My biggest beef with guests is the perpetual question, “Can’t you take a day off of work?”
“No,” I tell them. “They wouldn’t call it work if I didn’t get paid for it.”
The hardest house guest so far was the girlfriend who showed up with a new boyfriend annually. Couples can be the hardest house guests. Not everyone travels well together and the newly anointed lover can be a real risk. It took a few times, but now we don’t even extend the three-day rule to them. They need to just get a room somewhere.
Then there’s all the stuff they leave behind as though it’s a favor to you: cheap aluminum beach chairs, towels, boogie boards, snorkel gear, even a couple surfboards are under our house.
Here’s an overview on house training house guests.
First, let them know the three-day stay and rental car rules before they arrive. After they unpack feed them. Over dinner is when I tell them (regretfully) we will not be taking any days off work and then give them a guide book. We tell them where they can shop for groceries and provide a bag full of beach gear so they won’t buy any.
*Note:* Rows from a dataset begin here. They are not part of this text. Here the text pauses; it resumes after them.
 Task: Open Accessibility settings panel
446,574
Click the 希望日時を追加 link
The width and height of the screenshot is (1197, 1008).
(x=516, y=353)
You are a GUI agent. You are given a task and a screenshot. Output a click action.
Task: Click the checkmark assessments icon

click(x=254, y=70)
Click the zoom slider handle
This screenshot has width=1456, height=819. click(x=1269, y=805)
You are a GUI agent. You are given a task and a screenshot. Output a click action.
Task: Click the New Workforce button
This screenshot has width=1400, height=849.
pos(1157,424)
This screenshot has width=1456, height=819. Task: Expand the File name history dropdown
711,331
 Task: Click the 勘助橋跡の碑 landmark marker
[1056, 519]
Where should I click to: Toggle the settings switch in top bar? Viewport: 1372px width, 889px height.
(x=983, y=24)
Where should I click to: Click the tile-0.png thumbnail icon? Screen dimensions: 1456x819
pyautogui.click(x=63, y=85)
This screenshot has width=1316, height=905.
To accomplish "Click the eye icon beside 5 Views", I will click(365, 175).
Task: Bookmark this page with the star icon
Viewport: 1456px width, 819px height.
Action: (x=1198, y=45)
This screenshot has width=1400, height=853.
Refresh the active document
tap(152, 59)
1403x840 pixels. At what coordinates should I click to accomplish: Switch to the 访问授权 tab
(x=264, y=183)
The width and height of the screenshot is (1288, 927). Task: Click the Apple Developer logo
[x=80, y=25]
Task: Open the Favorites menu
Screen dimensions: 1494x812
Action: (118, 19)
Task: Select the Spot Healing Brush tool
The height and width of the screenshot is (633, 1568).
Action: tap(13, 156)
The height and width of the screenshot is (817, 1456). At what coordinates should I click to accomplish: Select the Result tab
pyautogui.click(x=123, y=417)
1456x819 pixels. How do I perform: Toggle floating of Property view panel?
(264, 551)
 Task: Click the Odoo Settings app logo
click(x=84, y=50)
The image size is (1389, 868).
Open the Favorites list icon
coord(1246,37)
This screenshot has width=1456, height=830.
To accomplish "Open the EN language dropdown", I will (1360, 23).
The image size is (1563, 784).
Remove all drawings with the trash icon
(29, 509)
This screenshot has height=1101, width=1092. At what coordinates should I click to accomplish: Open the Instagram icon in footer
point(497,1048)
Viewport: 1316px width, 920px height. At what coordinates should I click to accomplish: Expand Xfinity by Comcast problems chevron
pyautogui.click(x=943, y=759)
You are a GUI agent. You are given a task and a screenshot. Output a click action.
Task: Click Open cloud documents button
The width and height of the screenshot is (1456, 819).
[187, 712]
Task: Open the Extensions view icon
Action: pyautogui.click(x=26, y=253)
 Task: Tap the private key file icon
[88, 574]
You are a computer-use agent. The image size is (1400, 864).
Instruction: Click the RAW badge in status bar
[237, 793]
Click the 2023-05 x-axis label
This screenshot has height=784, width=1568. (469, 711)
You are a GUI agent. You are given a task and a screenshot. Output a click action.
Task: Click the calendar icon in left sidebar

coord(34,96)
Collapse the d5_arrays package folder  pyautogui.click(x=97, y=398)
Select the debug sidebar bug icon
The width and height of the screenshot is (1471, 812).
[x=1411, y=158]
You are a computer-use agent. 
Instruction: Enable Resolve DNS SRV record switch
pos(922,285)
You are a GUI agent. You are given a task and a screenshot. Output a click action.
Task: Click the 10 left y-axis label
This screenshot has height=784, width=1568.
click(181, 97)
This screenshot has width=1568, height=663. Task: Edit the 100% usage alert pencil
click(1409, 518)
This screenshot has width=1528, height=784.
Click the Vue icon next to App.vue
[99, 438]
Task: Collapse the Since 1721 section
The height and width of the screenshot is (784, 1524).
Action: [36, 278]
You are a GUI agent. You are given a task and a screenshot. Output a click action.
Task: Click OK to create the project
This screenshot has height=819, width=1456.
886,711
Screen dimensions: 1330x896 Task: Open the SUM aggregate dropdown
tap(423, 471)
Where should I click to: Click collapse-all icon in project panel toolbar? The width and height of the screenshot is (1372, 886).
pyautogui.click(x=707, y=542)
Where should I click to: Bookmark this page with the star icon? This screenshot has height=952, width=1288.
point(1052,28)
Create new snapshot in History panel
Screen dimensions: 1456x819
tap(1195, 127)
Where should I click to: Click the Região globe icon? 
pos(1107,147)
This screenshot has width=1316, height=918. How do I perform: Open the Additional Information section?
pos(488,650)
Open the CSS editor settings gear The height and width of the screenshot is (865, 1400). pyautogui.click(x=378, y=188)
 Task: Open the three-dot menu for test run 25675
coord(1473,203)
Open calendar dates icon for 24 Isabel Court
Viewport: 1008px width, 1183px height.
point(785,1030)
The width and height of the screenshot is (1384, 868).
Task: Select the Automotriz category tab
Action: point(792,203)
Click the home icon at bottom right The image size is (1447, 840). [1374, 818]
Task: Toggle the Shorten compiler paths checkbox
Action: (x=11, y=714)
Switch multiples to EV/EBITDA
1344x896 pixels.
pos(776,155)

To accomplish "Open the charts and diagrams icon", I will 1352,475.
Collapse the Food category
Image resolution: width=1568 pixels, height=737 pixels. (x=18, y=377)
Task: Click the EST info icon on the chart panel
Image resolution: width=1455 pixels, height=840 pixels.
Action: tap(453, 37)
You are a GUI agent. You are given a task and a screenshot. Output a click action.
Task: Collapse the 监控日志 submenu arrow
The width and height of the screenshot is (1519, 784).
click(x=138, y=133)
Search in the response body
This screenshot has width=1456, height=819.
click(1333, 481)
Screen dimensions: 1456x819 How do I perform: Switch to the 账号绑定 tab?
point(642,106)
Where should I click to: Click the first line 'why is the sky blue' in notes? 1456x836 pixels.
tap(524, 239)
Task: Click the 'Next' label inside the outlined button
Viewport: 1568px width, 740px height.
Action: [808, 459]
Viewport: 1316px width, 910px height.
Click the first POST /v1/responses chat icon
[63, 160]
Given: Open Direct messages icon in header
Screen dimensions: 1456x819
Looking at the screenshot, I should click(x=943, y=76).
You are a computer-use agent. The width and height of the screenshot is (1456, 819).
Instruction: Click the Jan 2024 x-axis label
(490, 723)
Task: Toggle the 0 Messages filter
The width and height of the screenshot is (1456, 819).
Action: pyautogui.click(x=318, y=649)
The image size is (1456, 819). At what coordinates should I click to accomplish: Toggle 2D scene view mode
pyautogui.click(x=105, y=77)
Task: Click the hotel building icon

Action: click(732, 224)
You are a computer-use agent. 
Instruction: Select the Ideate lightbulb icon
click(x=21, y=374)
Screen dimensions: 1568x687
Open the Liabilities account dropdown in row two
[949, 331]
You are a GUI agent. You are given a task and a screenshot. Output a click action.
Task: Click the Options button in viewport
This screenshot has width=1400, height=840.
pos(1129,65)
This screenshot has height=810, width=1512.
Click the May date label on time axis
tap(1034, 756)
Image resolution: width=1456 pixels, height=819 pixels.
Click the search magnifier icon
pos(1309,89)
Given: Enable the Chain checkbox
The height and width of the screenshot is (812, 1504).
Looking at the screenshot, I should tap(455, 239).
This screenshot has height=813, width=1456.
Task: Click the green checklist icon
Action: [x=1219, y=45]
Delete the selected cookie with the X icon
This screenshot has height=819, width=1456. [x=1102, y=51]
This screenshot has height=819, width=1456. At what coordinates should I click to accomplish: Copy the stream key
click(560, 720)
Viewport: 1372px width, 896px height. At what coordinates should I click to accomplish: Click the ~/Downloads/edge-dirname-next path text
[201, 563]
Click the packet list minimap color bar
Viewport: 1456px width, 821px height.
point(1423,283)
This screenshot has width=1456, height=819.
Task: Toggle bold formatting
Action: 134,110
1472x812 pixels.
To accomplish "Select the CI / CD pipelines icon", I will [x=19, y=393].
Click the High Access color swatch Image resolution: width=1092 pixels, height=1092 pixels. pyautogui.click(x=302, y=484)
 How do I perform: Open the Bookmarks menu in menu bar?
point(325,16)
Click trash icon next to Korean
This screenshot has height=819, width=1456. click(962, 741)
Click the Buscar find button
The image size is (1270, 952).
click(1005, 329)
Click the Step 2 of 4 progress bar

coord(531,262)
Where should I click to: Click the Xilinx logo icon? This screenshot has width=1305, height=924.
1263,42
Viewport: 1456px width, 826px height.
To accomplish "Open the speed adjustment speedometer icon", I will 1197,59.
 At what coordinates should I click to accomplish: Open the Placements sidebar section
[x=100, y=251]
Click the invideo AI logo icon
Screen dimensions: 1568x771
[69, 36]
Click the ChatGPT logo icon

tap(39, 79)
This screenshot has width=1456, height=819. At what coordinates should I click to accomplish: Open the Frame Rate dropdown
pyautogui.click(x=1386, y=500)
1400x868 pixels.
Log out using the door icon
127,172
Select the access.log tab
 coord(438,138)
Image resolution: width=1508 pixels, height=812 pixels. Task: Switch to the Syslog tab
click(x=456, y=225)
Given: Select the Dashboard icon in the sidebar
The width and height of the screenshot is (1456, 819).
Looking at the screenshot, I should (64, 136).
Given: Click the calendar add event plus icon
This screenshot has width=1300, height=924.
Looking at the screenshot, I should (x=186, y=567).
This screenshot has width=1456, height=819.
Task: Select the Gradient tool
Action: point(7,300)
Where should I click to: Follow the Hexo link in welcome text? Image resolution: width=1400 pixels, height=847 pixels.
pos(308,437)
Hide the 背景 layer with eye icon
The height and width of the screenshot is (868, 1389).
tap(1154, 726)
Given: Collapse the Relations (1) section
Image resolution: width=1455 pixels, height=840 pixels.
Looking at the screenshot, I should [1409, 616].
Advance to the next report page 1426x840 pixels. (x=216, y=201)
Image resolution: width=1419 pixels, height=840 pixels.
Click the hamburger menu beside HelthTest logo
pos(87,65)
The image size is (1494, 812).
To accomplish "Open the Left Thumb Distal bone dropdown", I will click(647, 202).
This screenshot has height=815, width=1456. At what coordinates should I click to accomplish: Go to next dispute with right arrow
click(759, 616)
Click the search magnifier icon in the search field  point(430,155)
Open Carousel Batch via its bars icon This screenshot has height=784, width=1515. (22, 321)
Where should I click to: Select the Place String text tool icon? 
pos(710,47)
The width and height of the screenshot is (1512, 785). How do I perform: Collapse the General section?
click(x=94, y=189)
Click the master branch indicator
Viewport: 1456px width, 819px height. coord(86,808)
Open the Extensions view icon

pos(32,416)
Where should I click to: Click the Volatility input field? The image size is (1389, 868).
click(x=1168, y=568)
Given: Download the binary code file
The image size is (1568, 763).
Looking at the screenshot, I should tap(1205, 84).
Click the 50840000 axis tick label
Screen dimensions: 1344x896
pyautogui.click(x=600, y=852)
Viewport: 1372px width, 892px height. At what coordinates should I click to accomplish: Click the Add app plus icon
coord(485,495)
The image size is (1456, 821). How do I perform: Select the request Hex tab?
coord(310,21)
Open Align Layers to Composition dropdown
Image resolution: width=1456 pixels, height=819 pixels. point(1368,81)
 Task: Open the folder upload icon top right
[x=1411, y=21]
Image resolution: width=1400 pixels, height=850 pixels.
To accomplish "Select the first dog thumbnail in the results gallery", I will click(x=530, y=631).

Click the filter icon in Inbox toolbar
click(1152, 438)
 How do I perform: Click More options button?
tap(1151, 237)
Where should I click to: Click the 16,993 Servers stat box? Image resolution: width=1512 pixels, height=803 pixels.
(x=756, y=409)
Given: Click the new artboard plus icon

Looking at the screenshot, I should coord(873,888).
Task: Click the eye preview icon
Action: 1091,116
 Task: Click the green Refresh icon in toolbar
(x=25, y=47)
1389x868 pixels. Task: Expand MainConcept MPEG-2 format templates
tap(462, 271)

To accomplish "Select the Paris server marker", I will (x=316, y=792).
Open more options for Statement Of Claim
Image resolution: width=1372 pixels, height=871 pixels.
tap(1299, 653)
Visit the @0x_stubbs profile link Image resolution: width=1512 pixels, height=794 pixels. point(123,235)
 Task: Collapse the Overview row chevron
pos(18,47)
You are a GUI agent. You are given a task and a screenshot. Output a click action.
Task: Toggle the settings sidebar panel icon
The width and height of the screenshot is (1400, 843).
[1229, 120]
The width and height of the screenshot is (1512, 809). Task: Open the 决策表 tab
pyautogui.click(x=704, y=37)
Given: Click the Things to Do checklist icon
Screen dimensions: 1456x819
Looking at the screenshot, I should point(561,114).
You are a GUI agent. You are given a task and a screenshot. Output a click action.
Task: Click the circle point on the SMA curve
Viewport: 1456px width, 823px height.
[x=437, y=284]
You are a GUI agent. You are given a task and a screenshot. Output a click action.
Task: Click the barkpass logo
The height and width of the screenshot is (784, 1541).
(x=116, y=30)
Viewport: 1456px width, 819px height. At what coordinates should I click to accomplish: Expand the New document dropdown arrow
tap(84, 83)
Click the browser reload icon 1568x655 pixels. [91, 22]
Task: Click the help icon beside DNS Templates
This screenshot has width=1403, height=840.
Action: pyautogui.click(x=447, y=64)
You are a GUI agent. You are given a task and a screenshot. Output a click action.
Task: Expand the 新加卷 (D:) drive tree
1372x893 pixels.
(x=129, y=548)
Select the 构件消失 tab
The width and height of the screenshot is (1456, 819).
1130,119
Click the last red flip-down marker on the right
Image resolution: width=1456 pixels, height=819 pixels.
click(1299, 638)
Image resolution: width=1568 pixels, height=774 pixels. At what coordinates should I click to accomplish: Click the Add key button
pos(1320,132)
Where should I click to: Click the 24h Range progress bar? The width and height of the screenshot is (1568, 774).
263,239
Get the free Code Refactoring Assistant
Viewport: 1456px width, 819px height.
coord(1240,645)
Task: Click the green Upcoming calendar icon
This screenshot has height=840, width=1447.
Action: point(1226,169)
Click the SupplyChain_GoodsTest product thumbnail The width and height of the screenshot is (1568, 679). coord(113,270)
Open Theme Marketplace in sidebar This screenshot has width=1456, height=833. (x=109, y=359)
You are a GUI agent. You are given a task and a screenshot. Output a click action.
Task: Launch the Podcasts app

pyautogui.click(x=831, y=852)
One rule I fail to enforce is the one dinner only. I don’t share my kitchen very well and love to cook, so I do all the dinners when I have guests. They’re on their own for the other two meals. I can hear how hardcore this sounds and you probably wonder why anyone would consider staying with me, but they do. Ultimately, house guests are a given when you live in Hawai‘i – like any lovable house pet, they’re much more enjoyable when properly trained.